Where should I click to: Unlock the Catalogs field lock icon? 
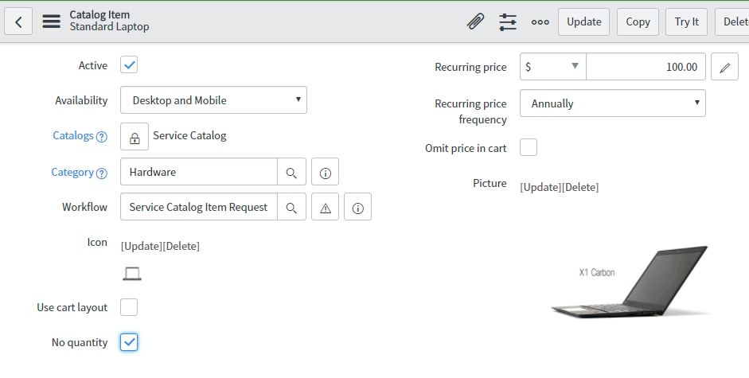point(135,137)
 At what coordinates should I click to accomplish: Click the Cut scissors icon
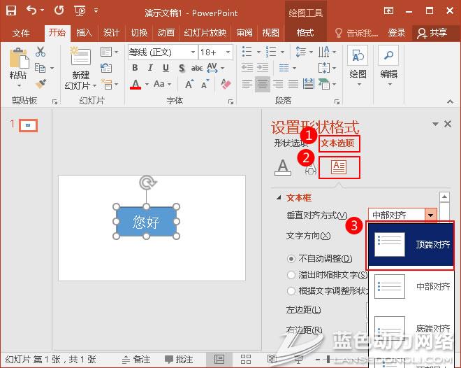[x=41, y=52]
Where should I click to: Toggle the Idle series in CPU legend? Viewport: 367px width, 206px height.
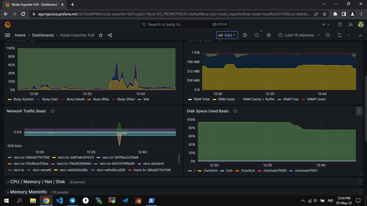(146, 99)
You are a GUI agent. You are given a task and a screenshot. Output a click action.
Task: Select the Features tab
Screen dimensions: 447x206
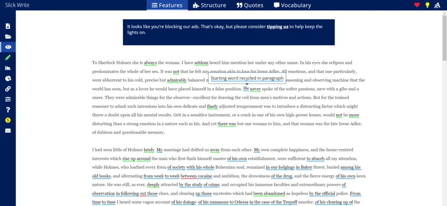[x=167, y=5]
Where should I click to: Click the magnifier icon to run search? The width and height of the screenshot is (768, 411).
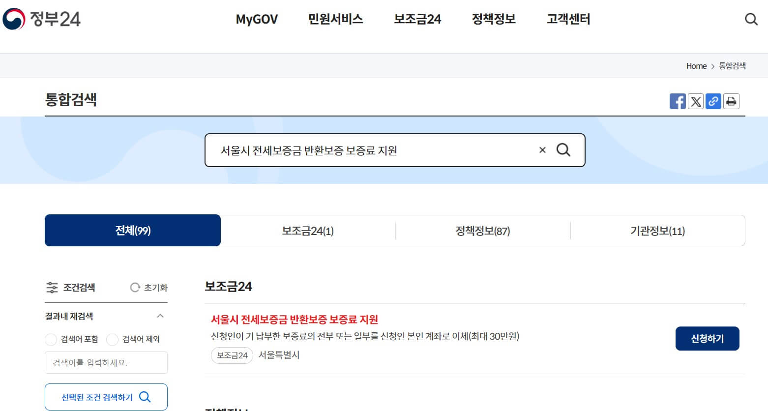563,150
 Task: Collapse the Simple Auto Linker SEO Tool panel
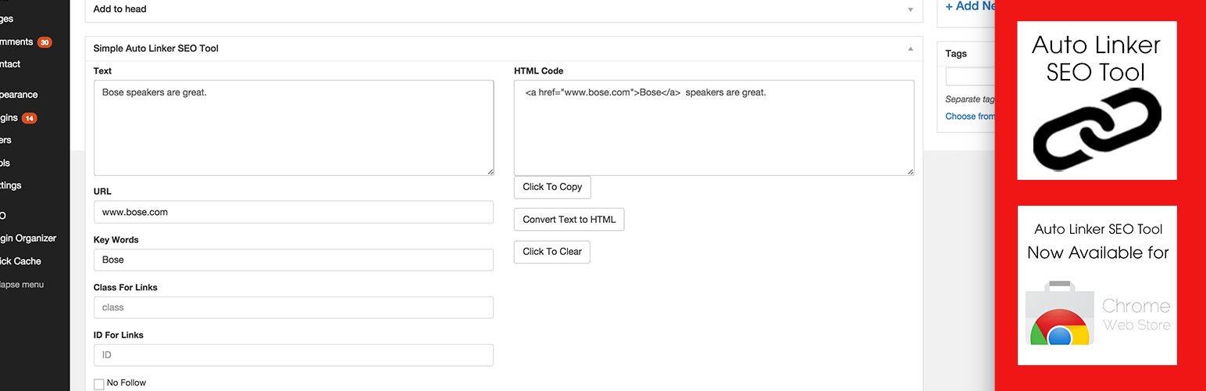click(910, 48)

■ ■ ■ ■ ■

### [Exercise directions]
Would you please print out all the records above exactly, minus any pictures?

### [Answer for the task]
Where should I click to: Unlock the Catalogs field lock icon? 
point(135,137)
 At what coordinates should I click to accomplish: Click the Cut scissors icon
[x=41, y=52]
Where should I click to: Toggle the Idle series in CPU legend? Viewport: 367px width, 206px height.
(146, 99)
You are a GUI agent. You are given a task and a screenshot. Output a click action.
Task: Select the Features tab
Screen dimensions: 447x206
[x=167, y=5]
Where should I click to: Click the magnifier icon to run search? The width and height of the screenshot is (768, 411).
563,150
 Task: Collapse the Simple Auto Linker SEO Tool panel
click(910, 48)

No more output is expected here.